HÜRJET RAKİPLERİNİ GERİDE BIRAKTIİspanya cephesinde ise kararın, Talavera la Real'de konuşlu Ala 23 filosunda kullanılan F-5M uçaklarının 2030'a doğru hizmet dışına çıkarılacak olmasına dayandığı belirtildi. Aviacionline, yeni sistemin dijital aviyonik, sentetik eğitim ve ağ merkezli harp ortamlarıyla tam uyumlu olduğunu yazdı.
Haberde ayrıca HÜRJET'in, Leonardo M-346, KAI T-50/FA-50 ve Boeing T-7 Red Hawk gibi rakiplerini geride bıraktığına dikkat çekildi.

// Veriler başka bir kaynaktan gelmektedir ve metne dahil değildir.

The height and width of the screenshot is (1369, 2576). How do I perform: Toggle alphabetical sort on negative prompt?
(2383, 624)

Bu tercihte, Airbus Defence and Space ile TUSAŞ arasında kurulan sanayi iş birliğinin önemli rol oynadığı; Indra, ITP, GMV, SENER ve Grupo Oesía gibi İspanyol şirketlerin projeye dahil edilmesinin Madrid açısından güçlü bir endüstriyel kazanım sağladığı ifade edildi.
"TÜRKİYE BU SÖZLEŞMEYLE NATO EKOSİSTEMİ İÇİNDE DOĞRUDAN PLATFORM SAĞLAYICISI KONUMUNA YÜKSELDİ"
Teknik özelliklere de yer verilen haberde, HÜRJET'in Mach 1.4 azami hıza, 45 bin feet irtifaya ve +8/-3 g manevra limitlerine sahip olduğu hatırlatıldı. Nisan 2023'te ilk uçuşunu yapan uçağın 150'den fazla test faaliyetini tamamladığı ve programın seri üretim ile ihracat aşamasına ulaştığı belirtildi.
Aviacionline, anlaşmanın jeopolitik boyutuna da dikkat çekerek, Türkiye'nin bu sözleşmeyle NATO ekosistemi içinde doğrudan platform sağlayıcısı konumuna yükseldiğini vurguladı. HÜRJET'in ilk ihracat müşterisinin bir Avrupa NATO ülkesi olmasının, uçağı gelecekte çok uluslu eğitim programları için "düşük riskli ve güvenilir bir seçenek" haline getirdiği değerlendirmesine yer verildi.